Parlez de Moondog à un musicien de jazz et il saute aussitôt au plafond. C’est à la fois un mystère et une icône. En tout cas, ce musicien qui a été SDF une partie de sa vie et que l’on pouvait trouver avec son casque de viking au coin de l’intersection de la 53 ème rue et de la 6ème avenue à Manhattan et que chérissait aussi bien Charlie Parker que Steve Reich est un univers à lui tout seul.
Un « univers » que l’on a pu appréhender à la Chapelle de la Trinité à Lyon.
On ne peut en effet que saluer l’association « La Trinité » d’avoir consacré deux soirées à ce musicien américain totalement atypique qui en a inspiré beaucoup, lors de deux soirées dans le cadre de son Festival « Chapelle d’automne », qui s’est déroulé du 13 au 16 novembre dans la plus belle chapelle de Lyon, celle de la Trinité, bien sûr.
Pour commencer un éclairage à la fois oral et musical sur Moondog a démarré ces deux jours consacré au « Chien-Lune ».
C’est Amaury Cornut qui a d’abord évoqué dans une conférence la personnalité de Louis Thomas Hardin, alias Moondog accompagné au piano du pianiste lyonnais François Mardirossian.
Amury Cornut est l’auteur du site moondog.fr. organisant des concerts-hommages à travers la France et fondateur de l’ensemble Minisym destiné à jouer sur scène la musique de Moondog.
François Mardirossian qui l’accompagnait au piano a quant à lui choisi de consacrer son premier album à Moondog, révélant ainsi son goût pour cette aventure musicale hors norme.
Puis, le lendemain vendredi 14 novembre, l’univers de Moondog a longuement résonné au sein de la chapelle de la Trinité sur la scène de laquelle était installé « l’orgue explorateur » de Yves Rechsteiner, composée ed 500 tuyaux, aussi volumineux qu’un orgue d’église, mais…transportable malgré ses 1 200 kilos (il n’en existe que trois en France), accompagné tout de même de deux ordinateurs.
L’œuvre de Moodong étant complexe à jouer, il fallait que les musiciens soient deux pour interpréter ces œuvres le plus souvent à quatre mains.
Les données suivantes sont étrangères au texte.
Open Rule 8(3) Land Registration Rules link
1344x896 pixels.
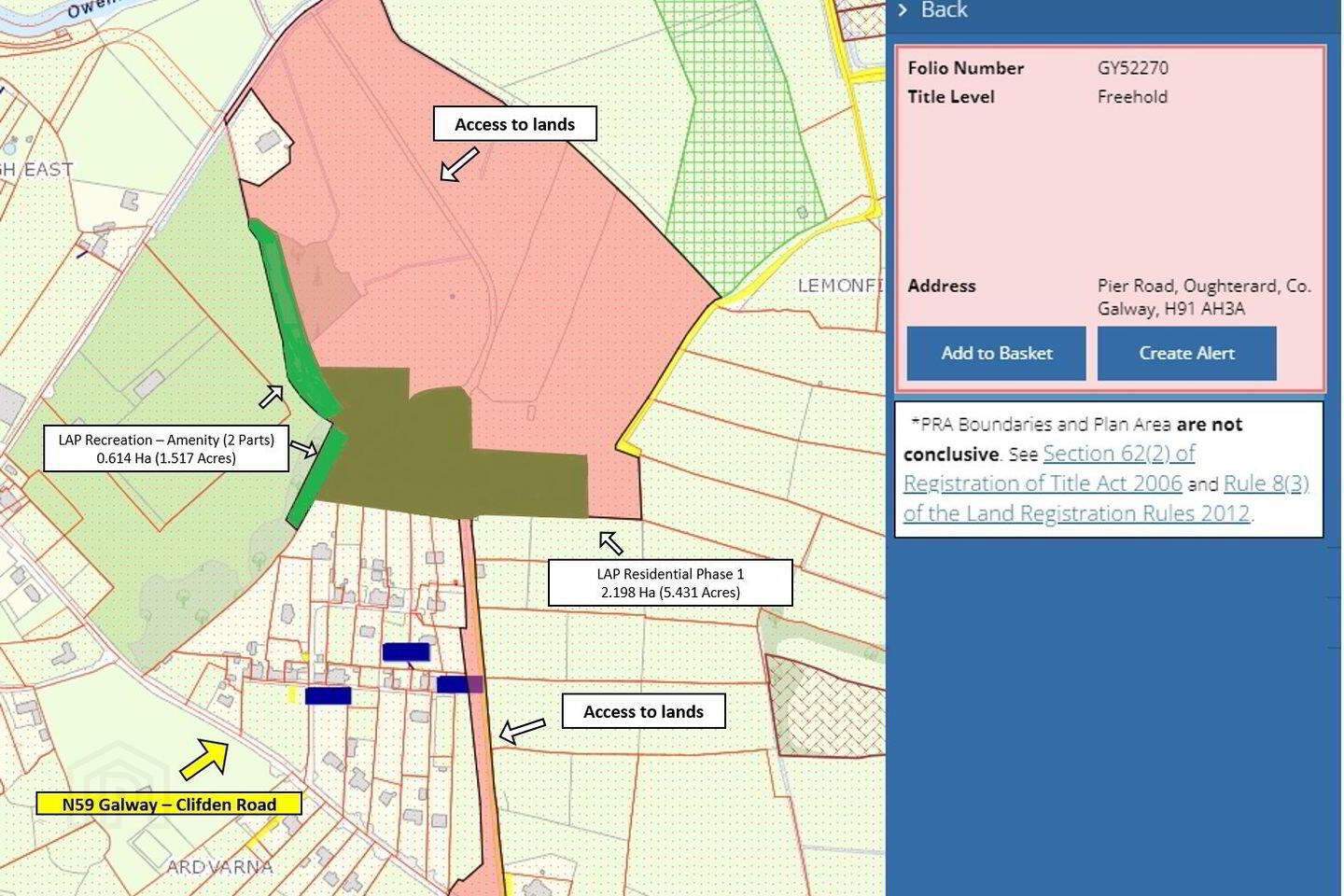coord(1106,498)
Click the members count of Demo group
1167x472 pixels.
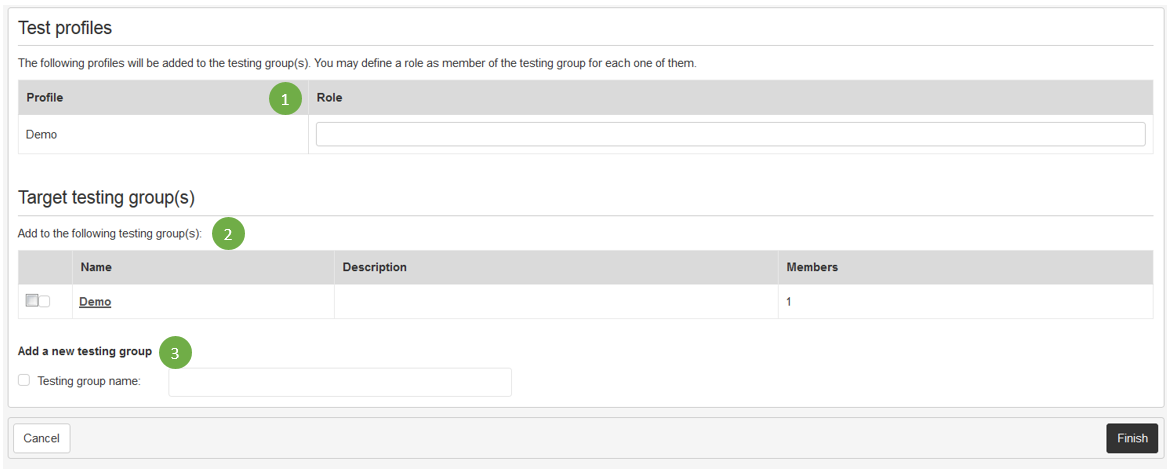click(789, 301)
Ainsi, derrière le clavier de l’orgue, Yves Rechsteiner était accompagné de Riho Ishikawa, claveciniste de formation.
Comme il fallait assurément, concernant Moondog, que tout soit hors norme, la rythmique faisait tout autant assaut d’originalité avec des percussions composées uniquement d’instruments à base de… courges en provenance du Burkina-Faso et du Mali, des instrument sublimés par le batteur et percussioniste Henri-Charles Caget.
Dans le cadre d’un programme plus large intégrant d’autres compositeurs, ce trio de musiciens interpréta pas moins de huit œuvres de Moondog, de « Mirage », à « « Single Foot », en passant par « Oasis » et « Bird’s lament », une de ses compositions les plus célèbres.
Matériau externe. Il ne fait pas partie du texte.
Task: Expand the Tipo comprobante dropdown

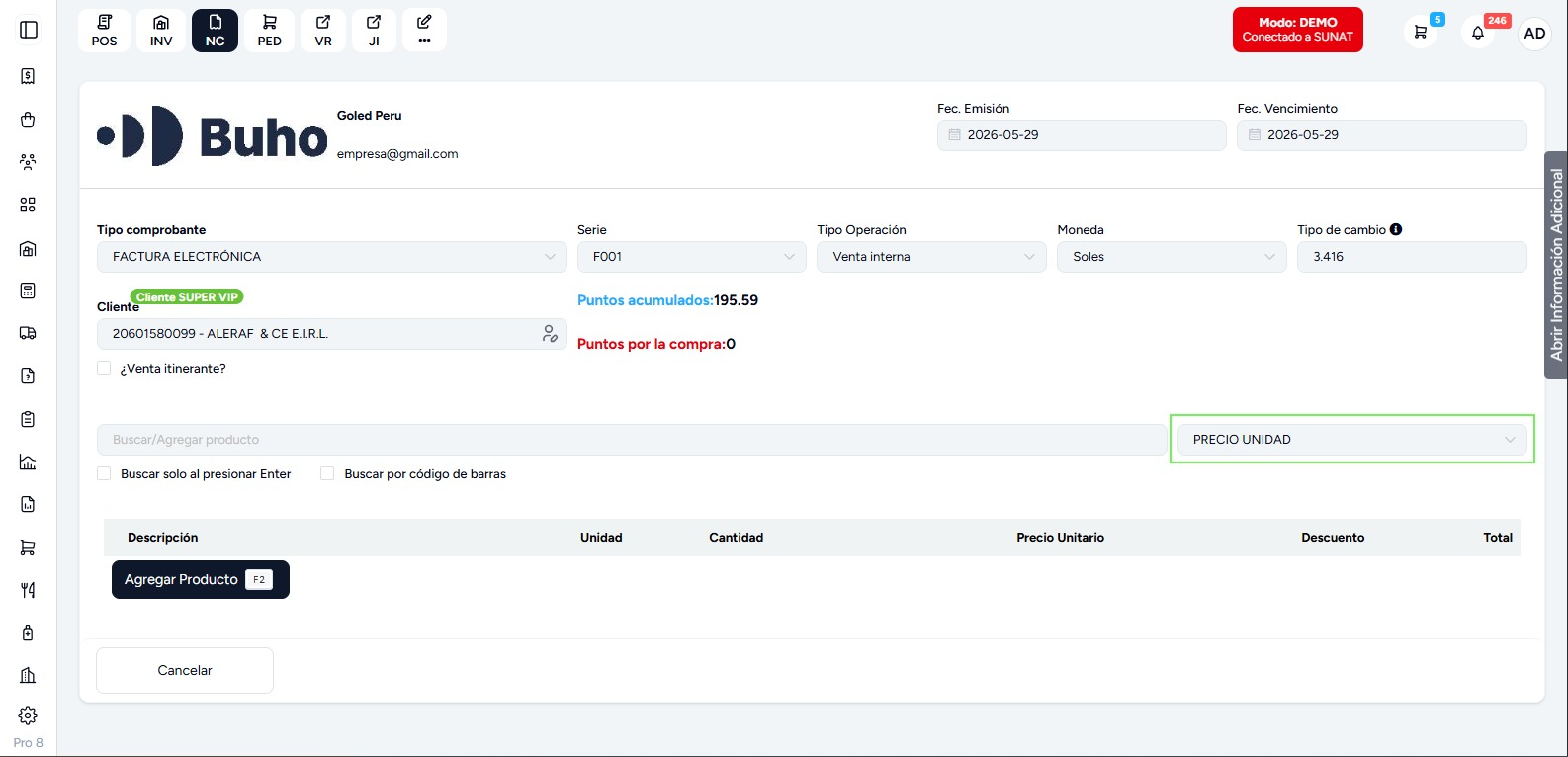Action: pos(331,257)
Que dire de la musique de Moodog, difficile à caractériser car à la lisière de la rythmique amérindienne, du jazz, et intégrant des éléments d’une esthétique répétitive ? A l’intention des musiciens; nombreux dans la Chapelle, Yves Rechsteiner expliqua que Moondog utilise « des procédés extrêmement contraignants du canon et du contrepoint renversable à deux, trois, quatre ou cinq voix »…
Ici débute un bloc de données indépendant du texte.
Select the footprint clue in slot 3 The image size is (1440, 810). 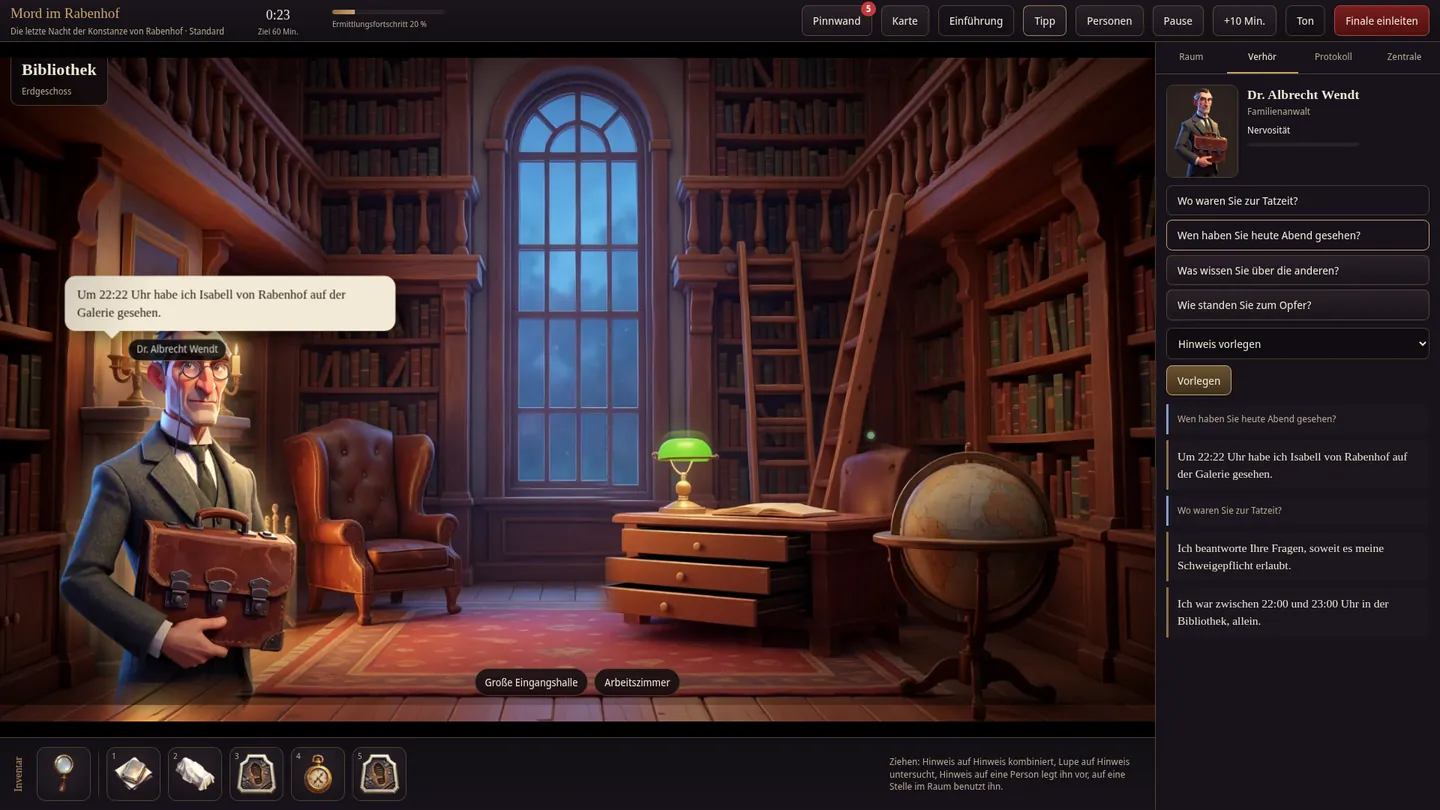[256, 773]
Reste qu’il s’agit là d’une musique qui n’a pas pris une ride, à la confluence de courants toujours en vogue, proposant même un swing très prononcé sur certaines œuvres.
En revanche, à rebours du jazz, ces compositions ne laissent aucune place à l’improvisation, chaque partie est écrite avec précision.
Moodog laisse en tout cas une œuvre vocale et instrumentale énorme : on lui en accorde près de 300 et plus de 80 symphonies, c’est-à-dire des œuvres pour orchestre. Un vaste domaine d’exploration musicale !
La Trinité qui s’est donnée pour tâche non seulement de faire entendre le vaste champ des musiques baroques, mais aussi « les musiques irrégulières » a assurément tapé dans le mille avec Moodog.